**Assigned task:**
Would you please output, word for word, the span of the listing below that opens on the line containing "This screenshot has width=1000, height=688." and closes on the line containing "Expand the SSL dropdown"? Include both ends and nothing more.

**Data for processing:**
=== Section Start ===
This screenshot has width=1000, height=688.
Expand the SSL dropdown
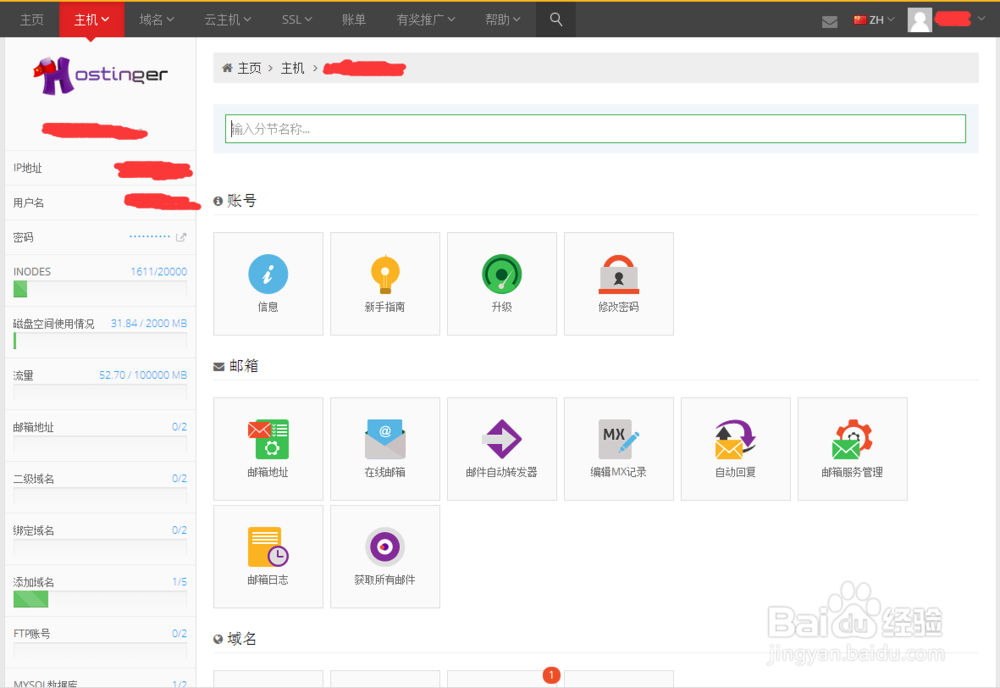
=== Section End ===
=== Section Start ===
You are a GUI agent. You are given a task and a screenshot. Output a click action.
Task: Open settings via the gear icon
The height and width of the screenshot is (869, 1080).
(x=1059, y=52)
=== Section End ===
**Answer to this exercise:**
This screenshot has width=1000, height=688.
Expand the SSL dropdown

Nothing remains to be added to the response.